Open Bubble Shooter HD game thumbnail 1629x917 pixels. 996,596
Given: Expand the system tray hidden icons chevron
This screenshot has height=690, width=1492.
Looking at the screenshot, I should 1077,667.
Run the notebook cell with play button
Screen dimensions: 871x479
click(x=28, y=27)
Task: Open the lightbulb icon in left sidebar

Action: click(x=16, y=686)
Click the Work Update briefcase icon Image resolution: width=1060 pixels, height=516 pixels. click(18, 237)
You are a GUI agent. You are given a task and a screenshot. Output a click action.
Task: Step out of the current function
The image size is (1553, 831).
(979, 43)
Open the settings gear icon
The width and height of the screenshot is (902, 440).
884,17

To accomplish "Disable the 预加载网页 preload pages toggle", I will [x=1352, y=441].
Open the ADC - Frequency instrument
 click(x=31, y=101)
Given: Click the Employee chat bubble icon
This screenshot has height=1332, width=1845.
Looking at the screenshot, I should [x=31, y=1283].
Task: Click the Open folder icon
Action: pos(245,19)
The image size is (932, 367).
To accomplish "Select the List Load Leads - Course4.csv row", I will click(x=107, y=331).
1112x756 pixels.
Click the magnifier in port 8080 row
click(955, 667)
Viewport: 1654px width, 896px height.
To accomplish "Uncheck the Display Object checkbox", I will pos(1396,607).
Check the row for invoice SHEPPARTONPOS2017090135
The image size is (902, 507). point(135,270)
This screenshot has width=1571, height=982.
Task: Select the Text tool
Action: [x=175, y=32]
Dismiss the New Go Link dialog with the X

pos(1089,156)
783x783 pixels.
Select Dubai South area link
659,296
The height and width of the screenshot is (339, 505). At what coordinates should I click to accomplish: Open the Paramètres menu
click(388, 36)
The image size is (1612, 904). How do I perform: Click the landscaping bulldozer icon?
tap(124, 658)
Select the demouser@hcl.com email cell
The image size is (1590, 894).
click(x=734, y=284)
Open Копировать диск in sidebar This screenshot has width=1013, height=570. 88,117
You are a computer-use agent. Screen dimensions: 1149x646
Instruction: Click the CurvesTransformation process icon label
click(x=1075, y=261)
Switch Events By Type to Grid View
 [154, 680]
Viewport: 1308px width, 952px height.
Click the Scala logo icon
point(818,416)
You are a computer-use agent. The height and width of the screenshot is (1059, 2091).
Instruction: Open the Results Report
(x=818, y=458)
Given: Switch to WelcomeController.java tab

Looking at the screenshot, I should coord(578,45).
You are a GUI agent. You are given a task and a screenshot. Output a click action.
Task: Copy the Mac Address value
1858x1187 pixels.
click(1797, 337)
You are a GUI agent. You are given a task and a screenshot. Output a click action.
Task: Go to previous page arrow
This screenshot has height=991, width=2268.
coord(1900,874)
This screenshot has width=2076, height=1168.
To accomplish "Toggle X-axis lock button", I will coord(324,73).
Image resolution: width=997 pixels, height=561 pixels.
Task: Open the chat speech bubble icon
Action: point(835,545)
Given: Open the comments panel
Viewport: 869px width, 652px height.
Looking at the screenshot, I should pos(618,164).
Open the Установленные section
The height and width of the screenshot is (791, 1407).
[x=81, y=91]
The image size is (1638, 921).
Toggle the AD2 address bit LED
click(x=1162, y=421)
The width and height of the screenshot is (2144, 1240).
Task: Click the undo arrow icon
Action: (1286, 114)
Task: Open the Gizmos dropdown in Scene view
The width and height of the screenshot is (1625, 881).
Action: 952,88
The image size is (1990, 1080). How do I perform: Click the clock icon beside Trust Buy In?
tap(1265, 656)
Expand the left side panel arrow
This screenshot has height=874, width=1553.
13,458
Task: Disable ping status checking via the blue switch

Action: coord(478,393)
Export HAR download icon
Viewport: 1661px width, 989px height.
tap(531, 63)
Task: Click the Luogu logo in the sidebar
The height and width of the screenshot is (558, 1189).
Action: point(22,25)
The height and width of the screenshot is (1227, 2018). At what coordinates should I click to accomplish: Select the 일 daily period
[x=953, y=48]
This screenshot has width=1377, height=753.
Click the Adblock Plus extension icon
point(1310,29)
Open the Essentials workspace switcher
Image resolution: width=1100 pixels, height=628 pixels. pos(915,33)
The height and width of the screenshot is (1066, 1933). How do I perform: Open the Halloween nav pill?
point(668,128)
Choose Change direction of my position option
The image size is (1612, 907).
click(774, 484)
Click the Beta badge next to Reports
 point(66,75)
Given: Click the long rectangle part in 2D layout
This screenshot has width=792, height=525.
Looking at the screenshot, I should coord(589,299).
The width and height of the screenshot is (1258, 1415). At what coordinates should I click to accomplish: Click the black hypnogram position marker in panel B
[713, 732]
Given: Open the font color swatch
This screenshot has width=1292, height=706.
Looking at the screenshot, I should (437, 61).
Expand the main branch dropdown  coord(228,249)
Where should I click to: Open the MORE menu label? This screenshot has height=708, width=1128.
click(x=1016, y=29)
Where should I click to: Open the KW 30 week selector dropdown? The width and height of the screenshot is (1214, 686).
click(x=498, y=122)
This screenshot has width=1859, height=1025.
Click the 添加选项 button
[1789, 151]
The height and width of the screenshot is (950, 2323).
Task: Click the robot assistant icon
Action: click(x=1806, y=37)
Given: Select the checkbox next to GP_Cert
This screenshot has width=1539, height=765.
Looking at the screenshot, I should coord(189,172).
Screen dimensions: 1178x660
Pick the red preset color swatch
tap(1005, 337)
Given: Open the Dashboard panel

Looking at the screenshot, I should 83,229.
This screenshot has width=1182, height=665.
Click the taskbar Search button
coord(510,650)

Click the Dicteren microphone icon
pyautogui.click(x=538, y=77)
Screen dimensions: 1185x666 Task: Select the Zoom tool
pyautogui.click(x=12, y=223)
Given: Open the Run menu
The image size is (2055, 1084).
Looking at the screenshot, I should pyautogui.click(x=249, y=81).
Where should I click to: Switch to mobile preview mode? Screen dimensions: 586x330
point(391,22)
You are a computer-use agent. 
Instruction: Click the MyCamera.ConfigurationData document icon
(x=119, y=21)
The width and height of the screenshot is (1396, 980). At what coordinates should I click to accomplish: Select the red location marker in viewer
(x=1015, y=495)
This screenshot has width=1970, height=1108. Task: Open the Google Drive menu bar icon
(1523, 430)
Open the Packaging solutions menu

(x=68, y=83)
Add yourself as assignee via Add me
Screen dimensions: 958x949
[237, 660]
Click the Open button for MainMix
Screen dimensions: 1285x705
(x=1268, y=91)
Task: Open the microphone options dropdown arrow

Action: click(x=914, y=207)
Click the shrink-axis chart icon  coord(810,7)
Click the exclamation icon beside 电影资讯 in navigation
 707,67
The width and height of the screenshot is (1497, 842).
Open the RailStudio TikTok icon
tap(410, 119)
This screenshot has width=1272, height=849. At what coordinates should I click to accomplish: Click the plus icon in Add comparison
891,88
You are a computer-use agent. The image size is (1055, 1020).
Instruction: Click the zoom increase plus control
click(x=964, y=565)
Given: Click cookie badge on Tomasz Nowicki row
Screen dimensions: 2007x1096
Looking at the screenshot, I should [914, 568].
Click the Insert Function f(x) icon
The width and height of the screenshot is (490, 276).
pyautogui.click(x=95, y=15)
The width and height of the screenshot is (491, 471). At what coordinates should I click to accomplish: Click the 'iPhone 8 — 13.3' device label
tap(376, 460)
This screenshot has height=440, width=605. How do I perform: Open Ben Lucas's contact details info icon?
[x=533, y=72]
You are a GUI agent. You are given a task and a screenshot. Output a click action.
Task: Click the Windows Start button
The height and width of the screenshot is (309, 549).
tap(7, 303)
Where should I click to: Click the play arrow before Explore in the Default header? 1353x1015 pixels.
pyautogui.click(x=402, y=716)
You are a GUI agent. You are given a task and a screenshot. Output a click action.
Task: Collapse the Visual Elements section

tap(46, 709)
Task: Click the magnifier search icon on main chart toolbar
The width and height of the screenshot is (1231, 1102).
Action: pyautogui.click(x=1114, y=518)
==================================================
_Task to complete_: In the data above, find the line containing "The width and height of the screenshot is (491, 471).", then copy it and every later line exactly.

_Completed exercise_:
The width and height of the screenshot is (491, 471). At what coordinates should I click to accomplish: Click the 'iPhone 8 — 13.3' device label
tap(376, 460)
This screenshot has height=440, width=605. How do I perform: Open Ben Lucas's contact details info icon?
[x=533, y=72]
You are a GUI agent. You are given a task and a screenshot. Output a click action.
Task: Click the Windows Start button
The height and width of the screenshot is (309, 549).
tap(7, 303)
Where should I click to: Click the play arrow before Explore in the Default header? 1353x1015 pixels.
pyautogui.click(x=402, y=716)
You are a GUI agent. You are given a task and a screenshot. Output a click action.
Task: Collapse the Visual Elements section

tap(46, 709)
Task: Click the magnifier search icon on main chart toolbar
The width and height of the screenshot is (1231, 1102).
Action: pyautogui.click(x=1114, y=518)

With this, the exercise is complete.